Stated problem:
Turn the data lines from the one containing "At what coordinates" through the end of the data, inclusive, into a numbered list with no blank lines. Leave the pictures out of the list.

Given data:
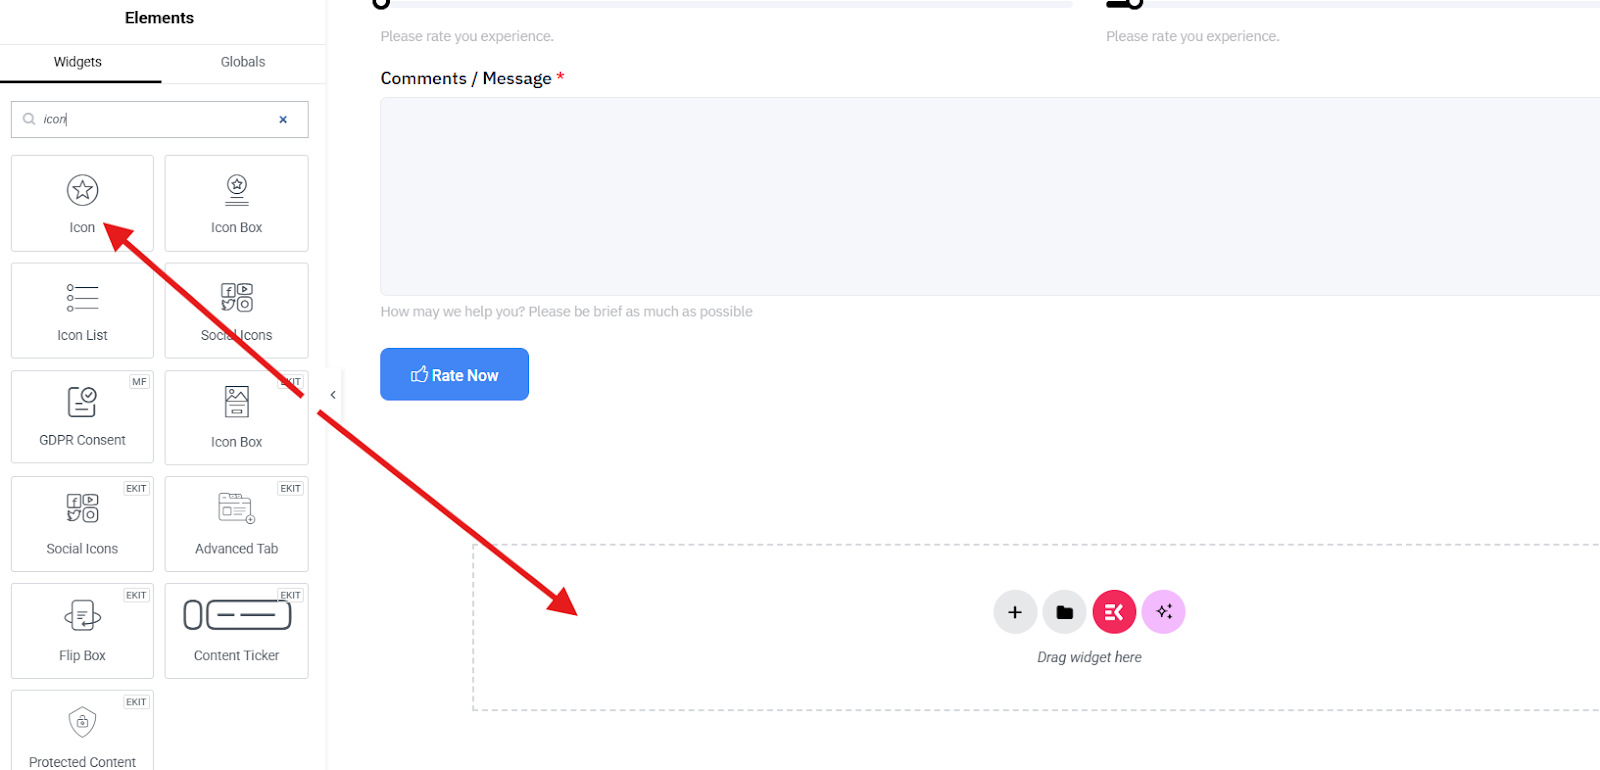Click the left rating slider handle
Image resolution: width=1600 pixels, height=770 pixels.
tap(381, 3)
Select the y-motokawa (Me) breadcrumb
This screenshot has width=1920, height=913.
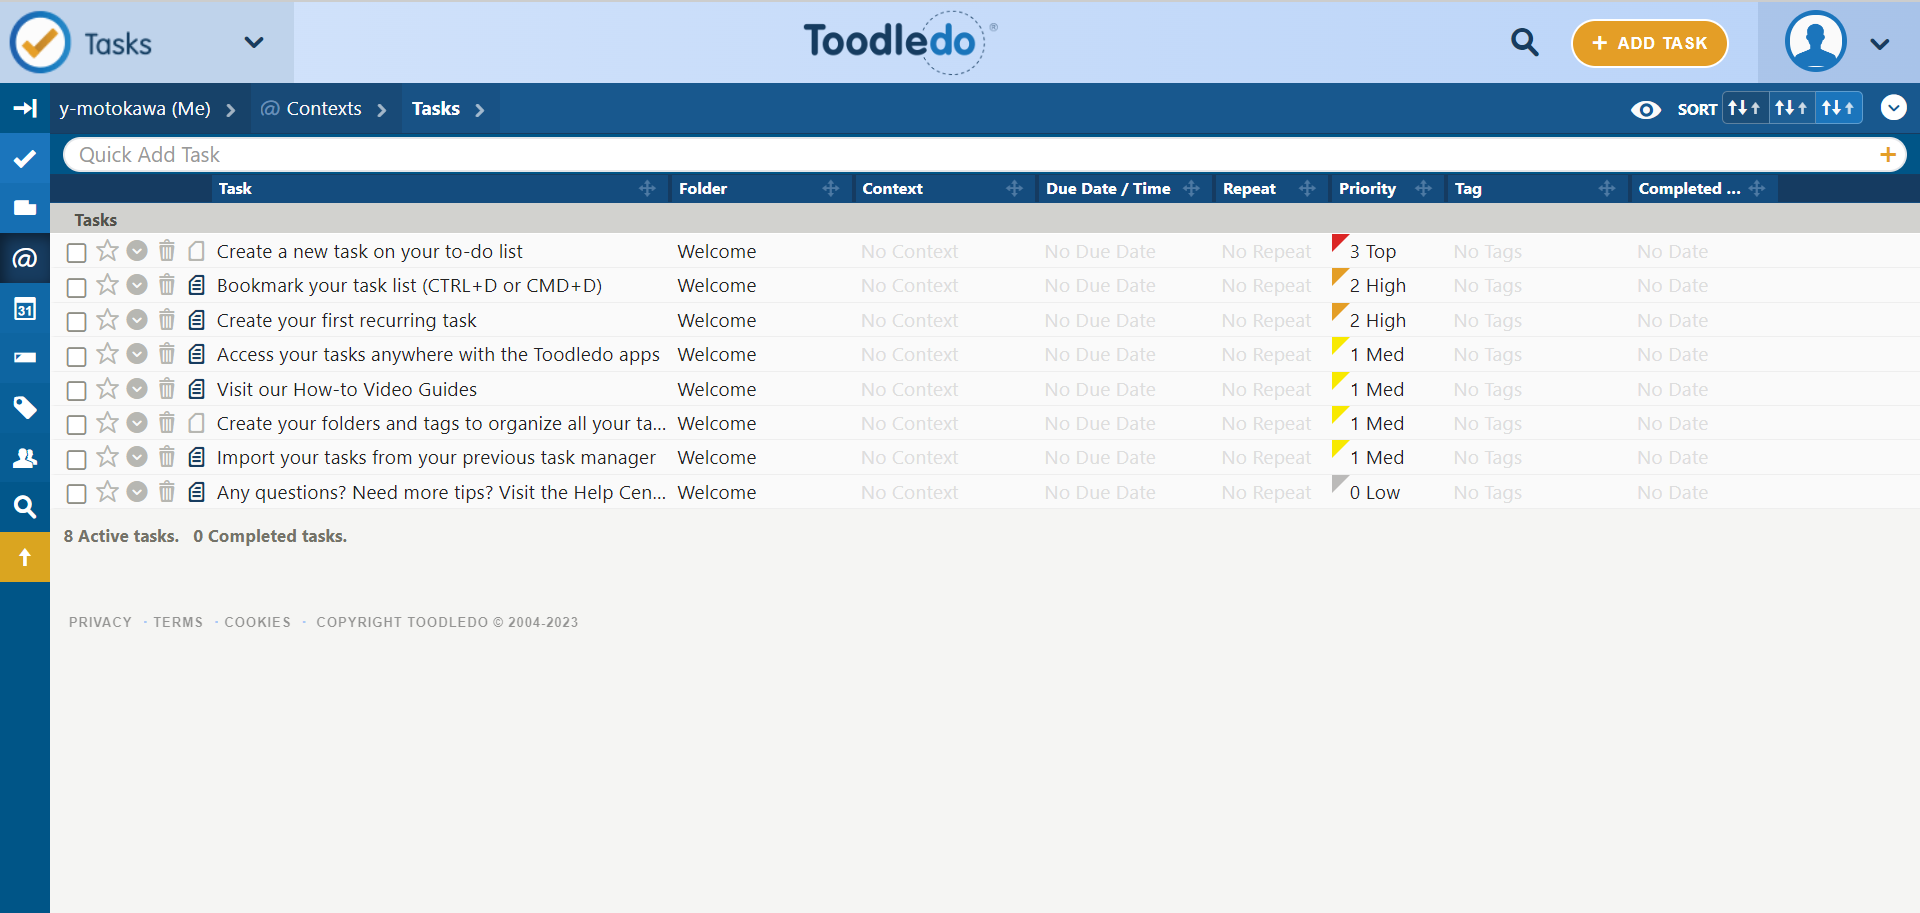(x=135, y=109)
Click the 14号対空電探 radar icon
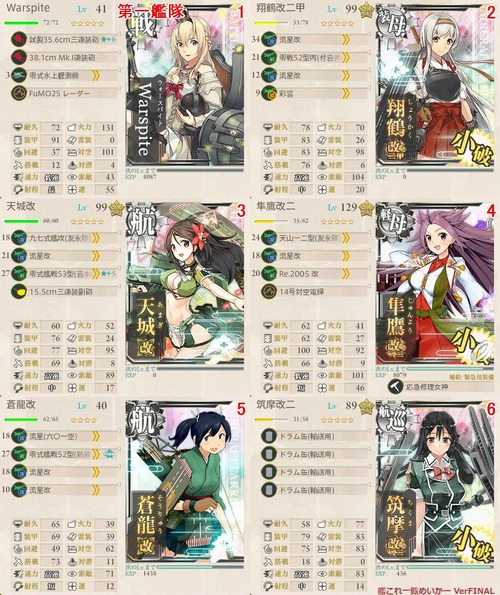 click(x=269, y=291)
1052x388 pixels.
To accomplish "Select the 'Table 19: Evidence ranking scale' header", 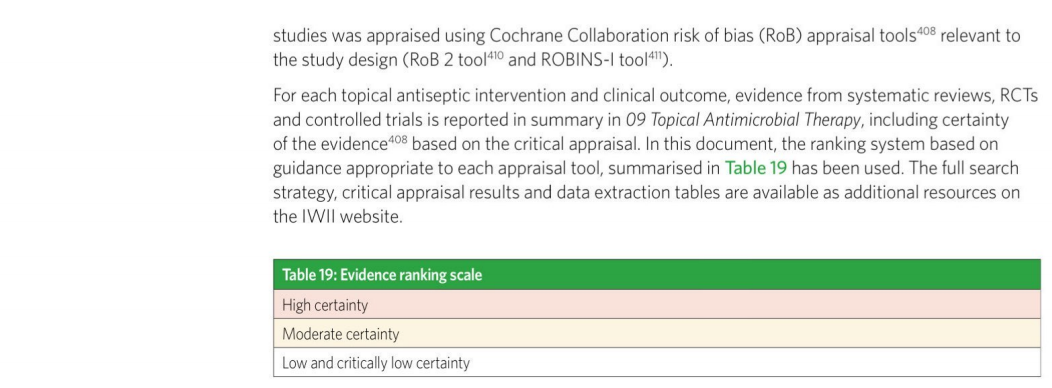I will 657,275.
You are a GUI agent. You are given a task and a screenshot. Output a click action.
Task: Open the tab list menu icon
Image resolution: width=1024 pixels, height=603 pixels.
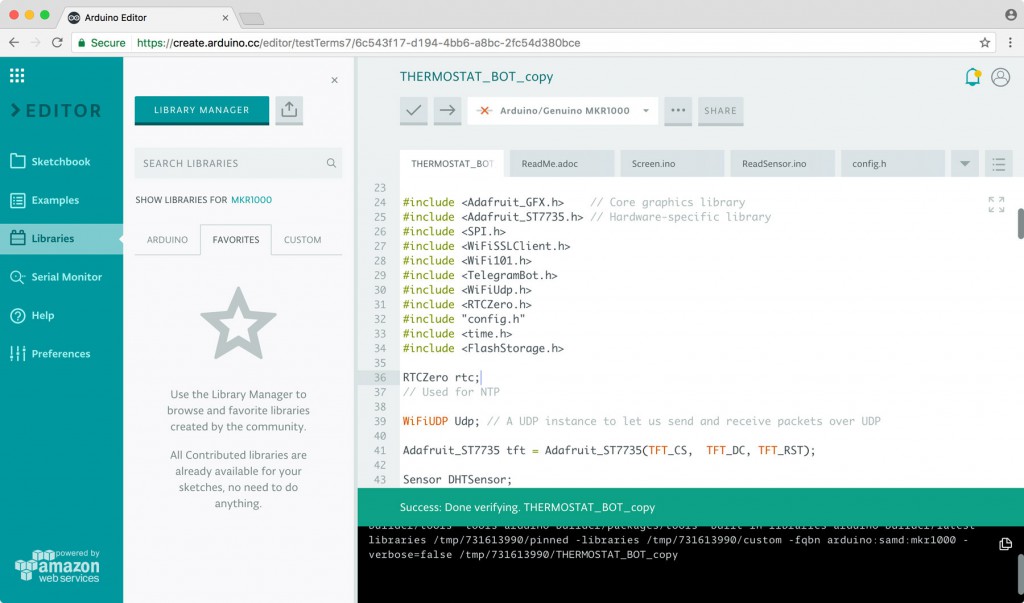(998, 163)
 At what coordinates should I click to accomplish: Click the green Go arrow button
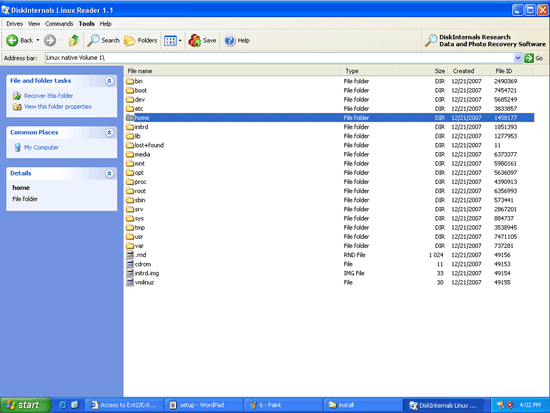pyautogui.click(x=529, y=58)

Task result:
1.  At what coordinates should I click to accomplish: Click the green Go arrow button
2. pyautogui.click(x=529, y=58)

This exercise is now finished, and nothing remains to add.